In particular, if the insert end is made of biaxially oriented plastic material, it is advantageous if the shrink ring, viewed in the lengthwise direction of the socket, has a width which corresponds approximately to the thickness in the radial direction of the shrink ring, so that the contact surface with the insert end is relatively small and during heating of the shrink ring not too much heat is transferred to the insert end, while the contact pressure of the shrink ring remains concentrated on a relatively small surface of the insert end. If there is a considerably larger contact surface, the risk is that the insert end itself will shrink too much.

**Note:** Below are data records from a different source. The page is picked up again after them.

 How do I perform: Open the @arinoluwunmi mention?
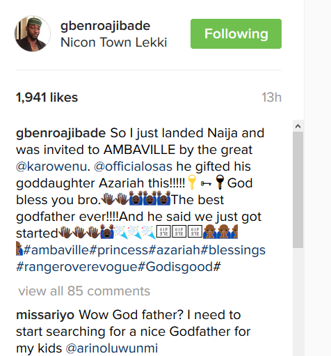coord(112,348)
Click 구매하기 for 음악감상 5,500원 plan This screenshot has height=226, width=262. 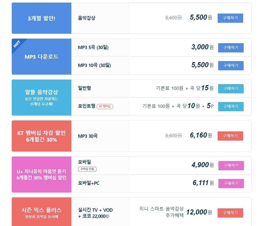[230, 18]
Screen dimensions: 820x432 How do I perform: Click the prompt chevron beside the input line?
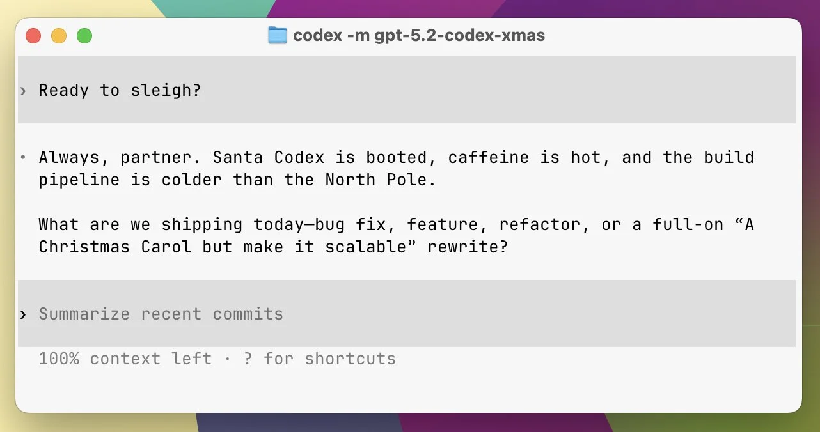click(23, 314)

With the method according to the invention it is preferably ensured that the shrink ring forms a constriction in the insert end, so that on its outside the insert end acquires a circumferential groove in which the shrink ring lies taut. The shrink ring then forms a positively locking joint between the joined parts, so that the joint can be subjected to a heavy load.

In the case of the method according to the invention the shrink ring can be placed loose in the socket when the socket joint is being manufactured, but provision can also be made for the shrink ring to be placed and (provisionally) fixed, for example wedged, in the socket at an earlier stage, preferably at the time of production of the first pipe section. The shrink ring could also form an (detachable) assembly with the sealing ring and could be fixed in the socket in that way.

If the insert end is made of biaxially oriented plastic material, it is also advantageous to place a supporting bush in the insert end. Said bush preferably sits in such a position that the insert end is supported internally against the forces exerted by the shrinking socket and/or the shrink ring. Said bush can be fitted already at the time of manufacture of the pipe and can be, for example, clamped down or glued therein. It is also preferable for the bush to be fitted at the precise point against which the sealing ring of the socket will come to rest, in order to guarantee a correct seal in this way.

The socket for forming the socket joint according to the present invention can be a separate part, by means of which two plastic pipe sections can be connected. If desired, it is possible for said plastic pipe sections not to be biaxially oriented, but to be, for example, stretched or oriented only in the axial direction. The present invention relates in particular to the joining of pipes made of biaxially oriented thermoplastic plastic material by means of a socket joint, each pipe having on one end an socket and on its other end an insert end which fits into the socket of an adjacent pipe. In particular, such a pipe has a uniform cross section along its length, with the integral socket at one end. The present invention will be explained in greater detail below with reference to the drawing, in which exemplary embodiments of the invention are shown. In the drawing : Fig. la shows in longitudinal section and diagrammatically a first pipe provided with an socket with internal sealing ring, and a second pipe which is inserted with its insert end into the socket and the sealing ring;

Fig. lb shows the joint of Figure la after the socket has been heated from the outside near its free end; Fig. 2a shows in a half section according to Fig. la a first pipe provided with an socket which has an internal sealing ring and a shrink ring, and a second pipe which is inserted with its insert end into the socket. Fig. 2b shows the joint of Fig. 2a after the shrink ring and the socket near its free end have been heated; Fig. 3 shows an illustration according to Fig. lb, in which the socket is locally intensely heated; and

Fig. 4 shows an illustration according to Fig. 2b, in which the shrinkage relative to Figure 2a is illustrated.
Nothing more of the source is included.